Text excerpt:
⟨

In my weekly Fool column "Get Ready for the Fall," I run Nasdaq.com's 52-week highs list through the "wisdom of crowds" meter we call Motley Fool CAPS. The result: a list of stocks that have flown so high, investors are starting to get nervous about that whole "gravity" thing. But while many stocks will indeed plunge back to earth, some seem immune to gravity, steadily riding a rising megatrend to ever-greater heights.

Today, we'll move beyond stocks that have hit 52-week highs, and identify companies now surpassing five solid years of outperformance. Which of these will thrash the market averages for another half-decade? Here are this week's leading contenders:

Company

 

Recent Price

CAPS Rating
(out of 5)

Bull Factor

Canadian National Railway (NYSE: CNI)

$58.88

*****

98%

Express Scripts (Nasdaq: ESRX)

$100.73

***

92%

Lear Corp. (NYSE: LEA)

$77.74

**

88%

Gap

$23.22

**

54%

InterMune 

$40.78

*

64%

Companies are selected from the "New 5-Year Highs" list published on MSN Money on Friday. CAPS ratings from Motley Fool CAPS.

⟩

Things to do:
a - According to the stock column, from which list are the companies selected?
b - Echo the stretch of the stock column from "Today, we'll move" through "Canadian National Railway (NYSE: CNI)".

Data shown:
⟨

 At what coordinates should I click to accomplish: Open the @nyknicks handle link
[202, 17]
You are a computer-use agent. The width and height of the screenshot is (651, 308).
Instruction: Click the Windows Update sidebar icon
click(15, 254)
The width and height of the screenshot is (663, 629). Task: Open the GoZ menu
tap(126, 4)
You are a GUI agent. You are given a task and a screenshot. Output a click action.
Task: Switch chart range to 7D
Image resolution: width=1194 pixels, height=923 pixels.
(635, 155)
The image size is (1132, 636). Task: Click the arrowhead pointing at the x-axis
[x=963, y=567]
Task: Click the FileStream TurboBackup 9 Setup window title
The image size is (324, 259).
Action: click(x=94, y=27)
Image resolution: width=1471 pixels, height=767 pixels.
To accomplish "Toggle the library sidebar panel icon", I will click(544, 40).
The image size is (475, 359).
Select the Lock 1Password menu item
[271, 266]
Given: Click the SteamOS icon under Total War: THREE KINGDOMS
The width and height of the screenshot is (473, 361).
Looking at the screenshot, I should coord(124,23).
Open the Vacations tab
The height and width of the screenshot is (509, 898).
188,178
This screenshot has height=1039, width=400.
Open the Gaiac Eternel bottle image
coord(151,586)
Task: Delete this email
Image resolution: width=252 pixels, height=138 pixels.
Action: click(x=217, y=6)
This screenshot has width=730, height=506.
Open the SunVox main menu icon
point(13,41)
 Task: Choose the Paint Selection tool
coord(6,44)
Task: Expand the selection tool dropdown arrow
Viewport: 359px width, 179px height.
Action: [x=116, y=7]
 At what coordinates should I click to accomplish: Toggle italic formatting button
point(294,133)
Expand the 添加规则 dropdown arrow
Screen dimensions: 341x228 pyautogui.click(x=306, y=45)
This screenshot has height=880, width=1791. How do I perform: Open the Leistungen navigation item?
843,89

⟩

Answers to the problems:
a - The "New 5-Year Highs" list published on MSN Money on Friday.

b -
Today, we'll move beyond stocks that have hit 52-week highs, and identify companies now surpassing five solid years of outperformance. Which of these will thrash the market averages for another half-decade? Here are this week's leading contenders:

Company

 

Recent Price

CAPS Rating
(out of 5)

Bull Factor

Canadian National Railway (NYSE: CNI)